Every time I write about the successful 3D printing of load-bearing metal parts, the blog gets skeptical comments like these. I understand -- it all still seems like science fiction sometimes. But this is really happening, as are 3D-printed rocket engine parts that survive multiple 6,000°F hot-fire tests and perform better than welded ones. The latest? Aerojet Rocketdyne has built and hot-fire tested an entire 3D-printed rocket engine.
This isn't the single part we told you about that passed hot-fire tests last year. That was a metal rocket injector assembly that Aerojet Rocketdyne developed with NASA and built with a selective laser melting (SLM) process. Since then, the company has worked on a separate 3D printing project: a Bantam demonstration engine made entirely with additive manufacturing (AM). Also, NASA has released details on some different 3D-printed rocket engine injectors, including the facts that they've survived tests generating a record 20,000 pounds of thrust and have performed equally well or better than welded parts.

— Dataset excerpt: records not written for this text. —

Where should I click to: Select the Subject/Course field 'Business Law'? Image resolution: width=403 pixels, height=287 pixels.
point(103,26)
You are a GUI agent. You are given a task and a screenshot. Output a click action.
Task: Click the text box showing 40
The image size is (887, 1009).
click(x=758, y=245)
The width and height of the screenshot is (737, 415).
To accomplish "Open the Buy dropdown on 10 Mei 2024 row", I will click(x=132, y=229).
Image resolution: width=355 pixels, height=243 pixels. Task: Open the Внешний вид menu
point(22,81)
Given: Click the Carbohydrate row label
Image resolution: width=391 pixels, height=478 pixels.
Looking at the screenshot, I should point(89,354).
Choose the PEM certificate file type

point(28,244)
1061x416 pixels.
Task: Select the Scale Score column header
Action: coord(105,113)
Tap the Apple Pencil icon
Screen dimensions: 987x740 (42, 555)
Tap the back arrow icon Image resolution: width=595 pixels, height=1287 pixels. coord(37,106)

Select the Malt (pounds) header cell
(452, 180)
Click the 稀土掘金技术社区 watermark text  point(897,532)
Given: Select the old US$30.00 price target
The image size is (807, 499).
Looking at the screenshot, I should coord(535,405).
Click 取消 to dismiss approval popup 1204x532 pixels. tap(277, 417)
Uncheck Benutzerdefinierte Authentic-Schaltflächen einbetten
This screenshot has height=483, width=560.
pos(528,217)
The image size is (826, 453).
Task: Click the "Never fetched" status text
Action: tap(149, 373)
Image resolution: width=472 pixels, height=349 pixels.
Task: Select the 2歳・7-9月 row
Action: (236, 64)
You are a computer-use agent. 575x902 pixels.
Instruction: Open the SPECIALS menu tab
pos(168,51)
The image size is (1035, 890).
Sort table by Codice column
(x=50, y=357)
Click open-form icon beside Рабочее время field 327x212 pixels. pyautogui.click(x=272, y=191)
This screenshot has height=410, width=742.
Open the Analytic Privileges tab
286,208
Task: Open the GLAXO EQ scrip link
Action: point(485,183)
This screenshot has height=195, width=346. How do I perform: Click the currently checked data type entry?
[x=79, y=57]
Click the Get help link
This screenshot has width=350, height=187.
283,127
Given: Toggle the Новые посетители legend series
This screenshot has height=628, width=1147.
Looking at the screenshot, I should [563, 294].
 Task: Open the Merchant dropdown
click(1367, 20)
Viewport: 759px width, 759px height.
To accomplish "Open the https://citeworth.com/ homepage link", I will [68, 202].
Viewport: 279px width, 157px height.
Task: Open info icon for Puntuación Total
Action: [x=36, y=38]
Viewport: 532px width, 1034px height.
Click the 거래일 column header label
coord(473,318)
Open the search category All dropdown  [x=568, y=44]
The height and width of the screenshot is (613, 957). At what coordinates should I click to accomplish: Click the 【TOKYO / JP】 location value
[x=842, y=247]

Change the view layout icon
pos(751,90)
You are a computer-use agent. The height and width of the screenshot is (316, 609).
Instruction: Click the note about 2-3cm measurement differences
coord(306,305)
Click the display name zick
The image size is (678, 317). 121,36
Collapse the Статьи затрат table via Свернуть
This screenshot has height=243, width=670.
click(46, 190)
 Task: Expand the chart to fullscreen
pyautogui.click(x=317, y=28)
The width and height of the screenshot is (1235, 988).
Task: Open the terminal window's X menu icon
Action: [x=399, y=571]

Click on the image below to start the slideshow.
Aerojet Rocketdyne has built and successfully hot-fire tested an entire 3D-printed rocket engine. The Baby Bantam demonstration engine was made entirely with additive manufacturing, which reduced part count from dozens of components to only three. Total design and manufacturing times were cut from over a year to just a couple of months, and costs were reduced by about 65%.
(Source: Aerojet Rocketdyne)
Aerojet Rocketdyne says it wants to make booster, upper-stage, and in-space rocket engines more affordable by designing and building a lower-cost engine family. To this end, its engineers are developing the Bantam family of engines to take full advantage of AM. Using subtractive manufacturing processes, the liquid oxygen/kerosene engine would normally comprise dozens of components. Since geometry constraints are far fewer with AM, the redesigned "Baby Bantam" demo engine consists of only three parts: the combustion chamber, a throat and nozzle section, and the entire injector and dome assembly. The team also cut total design and manufacturing times from over a year to just a couple months, while slashing costs by about 65%.
The 3D-printed Baby Bantam demo engine's nickname is due to its 5,000-lb thrust, compared to the 200,000-lb thrust of the Bantam family's most powerful engines. Bantam engines can be adapted to run on a variety of fuels, such as ethanol, methane, kerosene, and storable propellants. The successful hot-fire engine test is part of a long-term project to develop AM processes, design tools, and part fabrication as well as hot-fire testing. Aerojet Rocketdyne has previously said it is working on an integrated AM effort to make possible the manufacture of rocket engine components with SLM.
Meanwhile, NASA has been involved in a program at the agency's Marshall Space Flight Center to make metal engine parts for the agency's Space Launch System (SLS), a next-generation heavy-lift rocket. The main advantages are creating metal shapes with precise mechanical properties and complex geometries and saving millions of dollars and a lot of manufacturing time. Last July, Marshall engineers performed hot-fire tests on single-piece 3D-printed rocket engine injectors for the SLS. They also compared the results with conventionally manufactured parts made in multiple pieces welded together.
NASA said it took just over a month to 3D-print two of these subscale injectors with Inconel steel powder and complete 11 mainstage hot-fire tests, with a total 46 seconds of firing time. The injectors burned liquid oxygen and gaseous hydrogen during the test at nearly 6,000°F. The tests were conducted as part of subscale acoustic testing for the SLS. Compared to traditionally manufactured injectors, the 3D-printed parts performed equally well.
In a recent video, Marshall team leader propulsion engineer Sandra Elam Greene said rocket engine injectors made for a scale model of the SLS for acoustic testing performed the same as or better than welded parts, with no degradation after 20 hotfire tests. These injectors were made in a single piece using SLM 3D printing, eliminating the 32 brace joints and five welds of traditionally made parts. The 3D-printed injectors also cost about half as much and were made in about one sixth the time.
In later tests last summer, NASA said its hot-fire tests at Marshall of a 3D-printed injector made for the agency by Directed Manufacturing generated a record 20,000 pounds of thrust. The complex, subscale injector contains 28 elements for channeling and mixing propellants. It was made in two parts, instead of the conventional part's 115 components, using a powdered nickel-chromium alloy. This part also passed hot-fire tests successfully.